• Given problem
Repeat everything in the listing from the line containing "You are a computer-use agent." down to the line containing "coord(473,75)", and leave the pictures out.
[begin Extracted data]
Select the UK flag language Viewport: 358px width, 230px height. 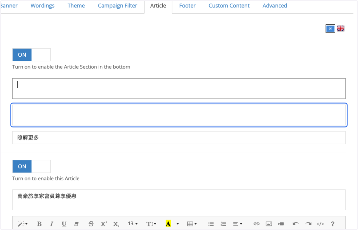coord(341,29)
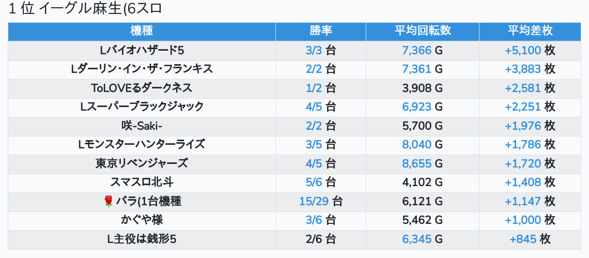Click the +5,100 average difference value
This screenshot has width=589, height=258.
(523, 50)
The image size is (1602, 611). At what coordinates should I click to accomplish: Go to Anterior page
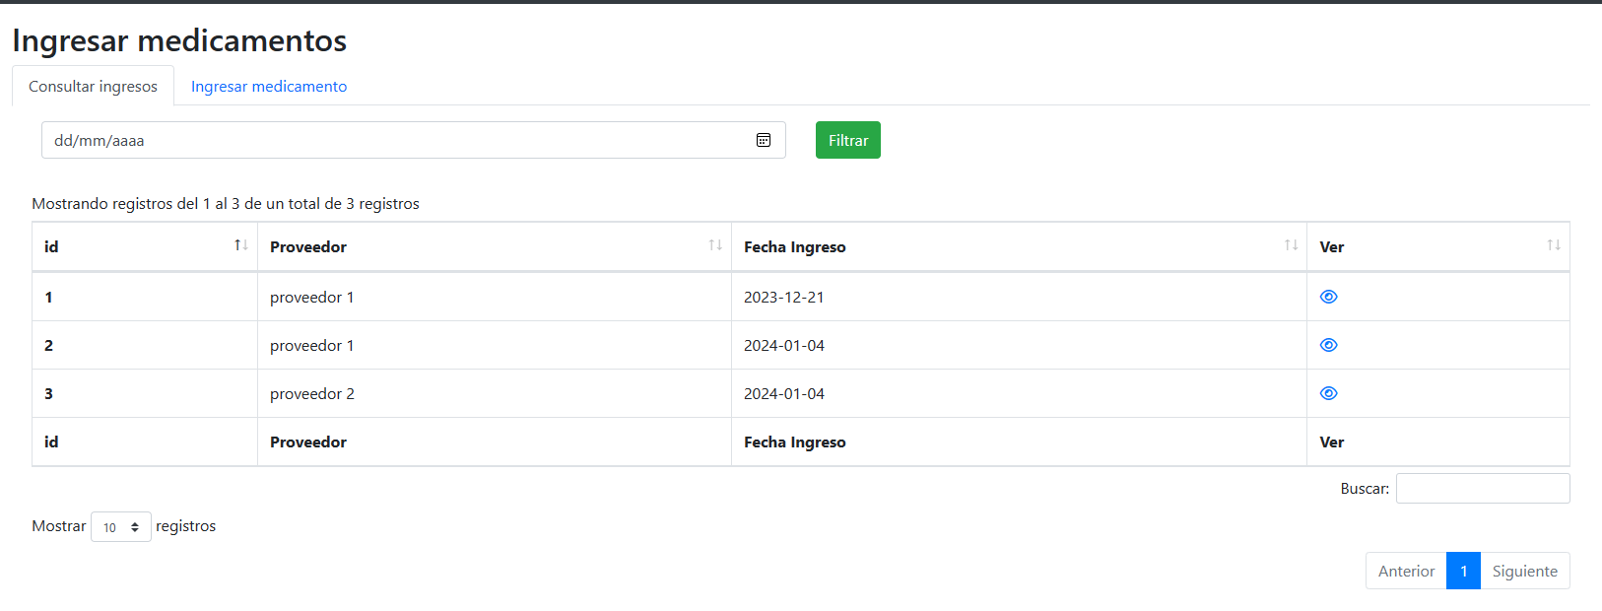[x=1406, y=571]
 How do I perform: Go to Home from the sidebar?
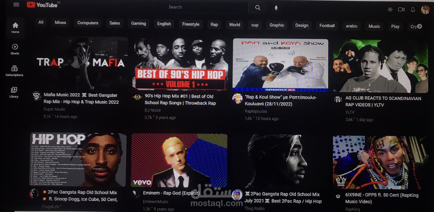15,28
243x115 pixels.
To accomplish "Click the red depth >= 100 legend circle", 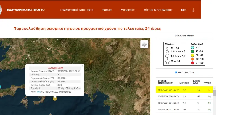I will click(193, 63).
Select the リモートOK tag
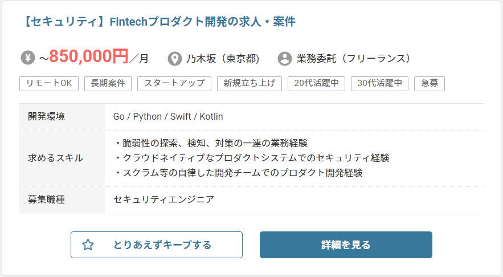 (49, 83)
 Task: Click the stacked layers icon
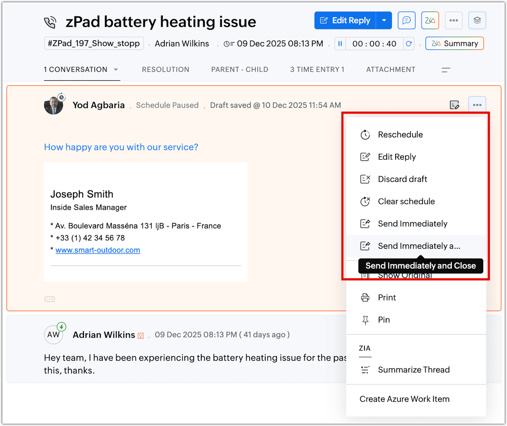pos(477,21)
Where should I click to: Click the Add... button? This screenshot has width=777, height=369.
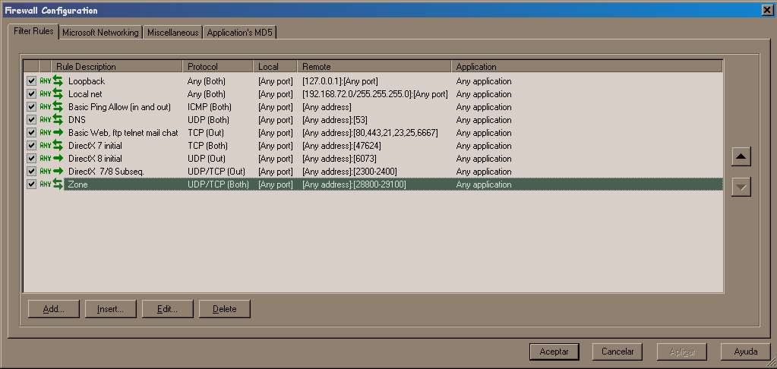point(53,308)
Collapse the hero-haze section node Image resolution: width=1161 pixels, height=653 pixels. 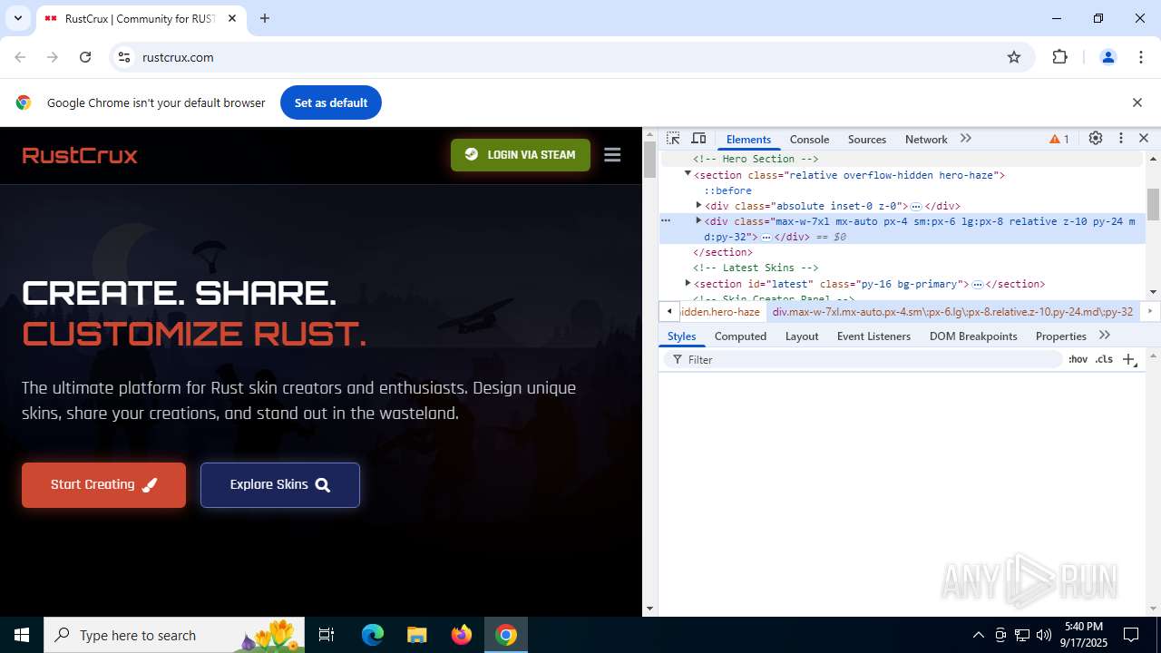click(688, 174)
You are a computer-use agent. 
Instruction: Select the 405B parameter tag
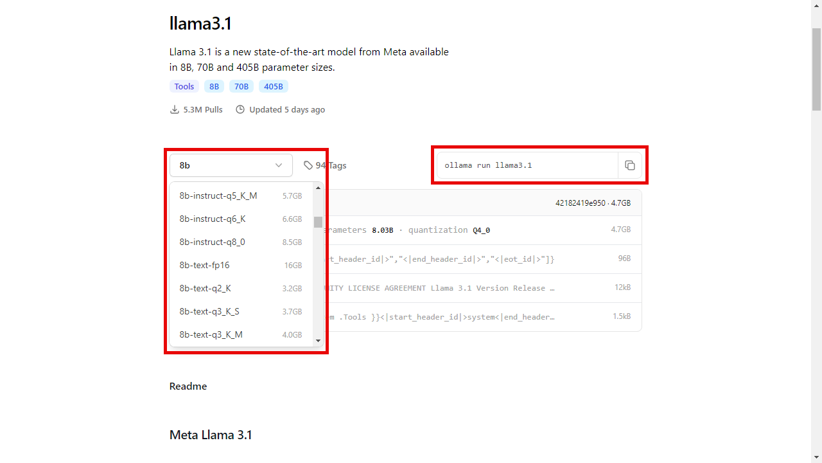pyautogui.click(x=273, y=86)
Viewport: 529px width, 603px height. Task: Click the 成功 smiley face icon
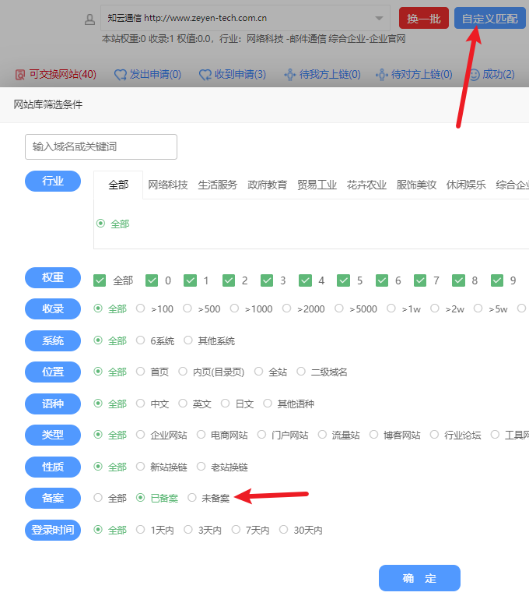coord(473,75)
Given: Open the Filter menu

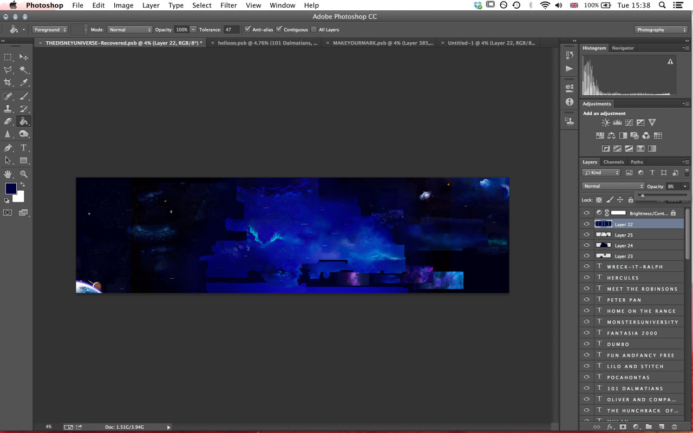Looking at the screenshot, I should pyautogui.click(x=228, y=5).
[end Extracted data]
• Exercise answer
You are a computer-use agent. 
Instruction: Select the 405B parameter tag
pyautogui.click(x=273, y=86)
Viewport: 529px width, 603px height. Task: Click the 成功 smiley face icon
coord(473,75)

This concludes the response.